Apesar desse movimento ser natural e esperado, eu vejo notícias como essa de duas maneiras:
1 – Com muita alegria, pois se empresas sérias como a Globo estão se mostrando cada vez mais abertas à investir na distribuição e produção de filmes nacionais, significa que o mercado para tal produto existe e é relevante o suficiente para que enormes conglomerados de mídia se interessem nele.
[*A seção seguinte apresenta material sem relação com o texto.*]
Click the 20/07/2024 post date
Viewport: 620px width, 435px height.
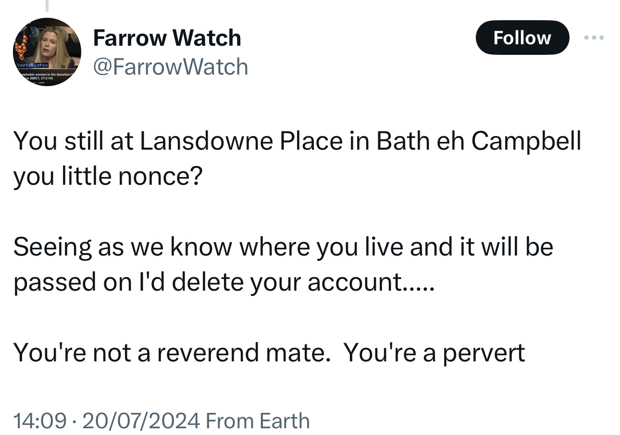coord(141,421)
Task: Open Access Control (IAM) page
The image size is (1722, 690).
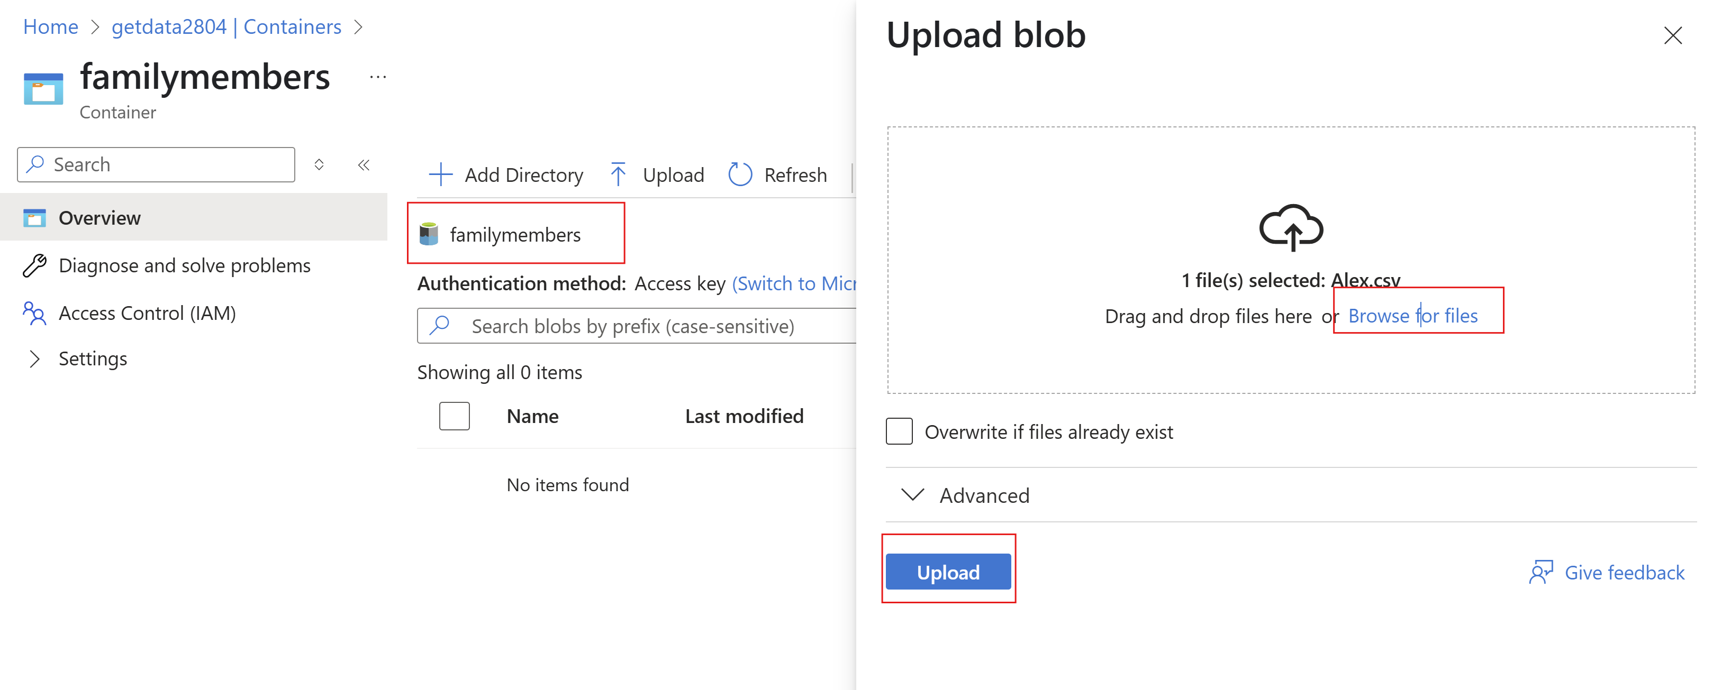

2 – Com certa preocupação, já que, se o mercado existe e está se desenvolvendo cada vez mais, ter majoritariamente grandes empresas como importantes players pode significar uma menor dinamicidade de idéias e fluxo de capital. Claro que isso não é problema da Globo, por exemplo. As pequenas empresas como a distribuidora Nossa Filmes é que tem que se impor e mostrar força nesse mercado.
Enfim, o que vocês acham?
Reportagem do jornal O Globo deste domingo (8/4) mostra como cresceu nos últimos anos no Brasil o número de filmes produzidos por canais de TV. Desde 1998, com o surgimento da Globo Filmes – braço da Rede Globo para cinema -, a aproximação entre a televisão e a sétima arte tem se fortificado.
A empresa já participou da produção de 110 longas nacionais, de documentários como “Cartola” (2007) a blockbusters como “Tropa de elite 2″ (2010). O que vem mudando no cinema brasileiro, porém, é que outras emissoras têm seguido o exemplo, investindo sistematicamente em filmes e dando uma nova cara ao mercado.
“É uma maneira de estreitar a relação com o cinema e de trazer um conteúdo para o canal com exclusividade. Quando um filme roda festivais, ele já chega no canal badalado, há um interesse formado”, afirma André Saddy, gerente de marketing e projetos do Canal Brasil.